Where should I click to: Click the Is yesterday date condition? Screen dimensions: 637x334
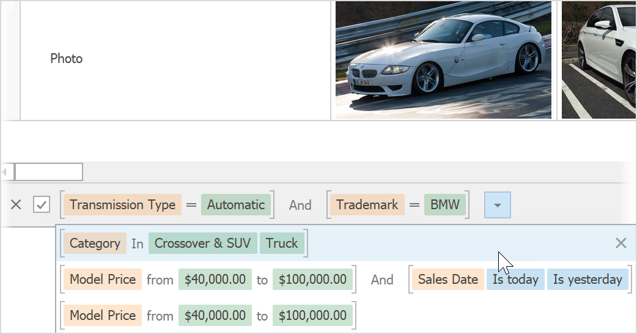tap(587, 280)
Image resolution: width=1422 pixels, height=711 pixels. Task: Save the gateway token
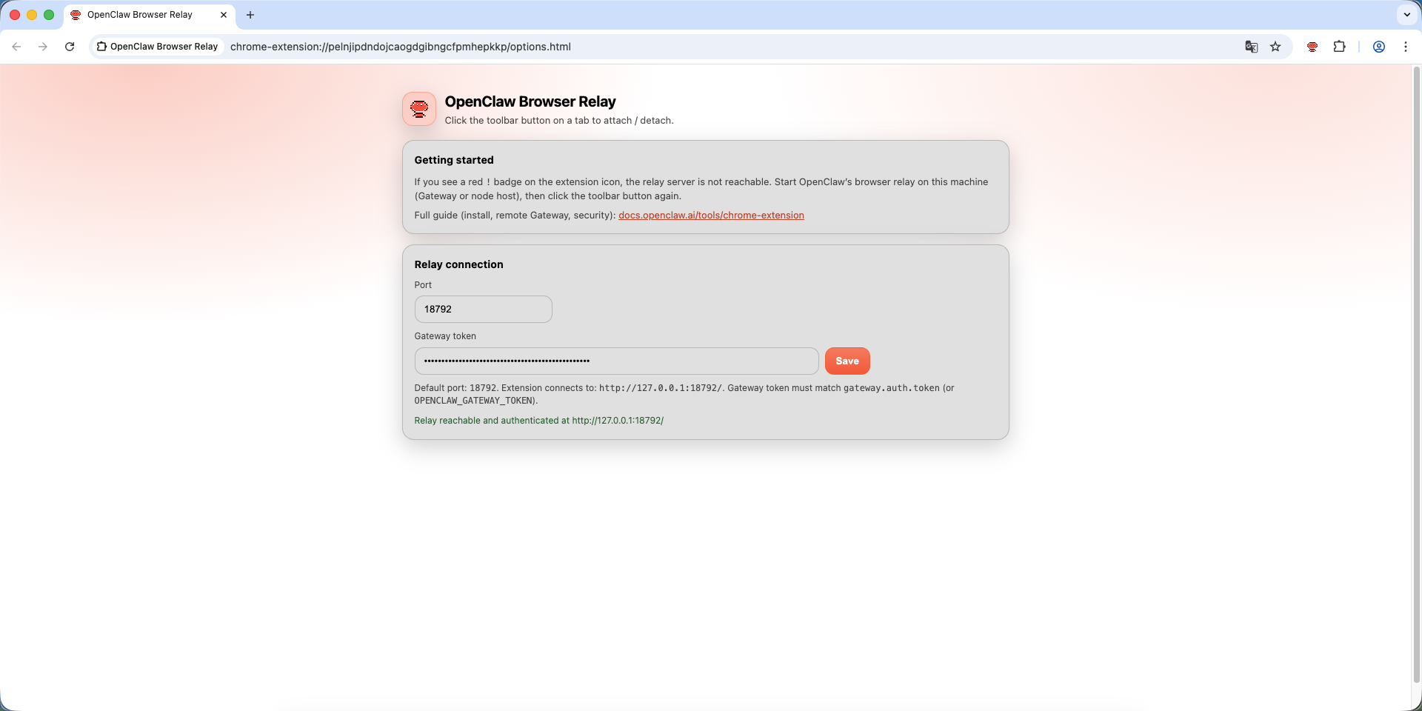coord(847,361)
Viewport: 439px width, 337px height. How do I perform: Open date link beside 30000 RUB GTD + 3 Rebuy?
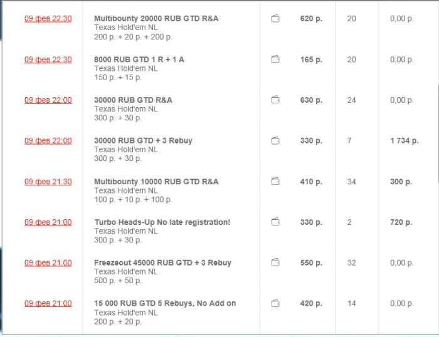point(48,141)
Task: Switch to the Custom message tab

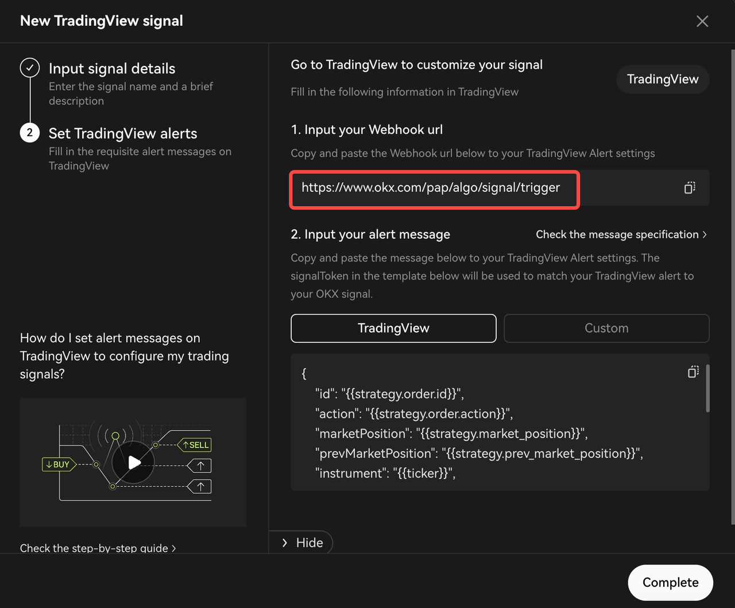Action: pyautogui.click(x=606, y=328)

EXERCISE REQUIREMENTS: The complete set of records should be written out again, pictures excluded.

SOLUTION FOR THIS TASK:
Where should I click to: Click the Is yesterday date condition? Screen dimensions: 637x334
tap(587, 280)
Image resolution: width=1422 pixels, height=711 pixels. Task: Save the gateway token
coord(847,361)
Viewport: 439px width, 337px height. How do I perform: Open date link beside 30000 RUB GTD + 3 Rebuy?
point(48,141)
Task: Switch to the Custom message tab

Action: pyautogui.click(x=606, y=328)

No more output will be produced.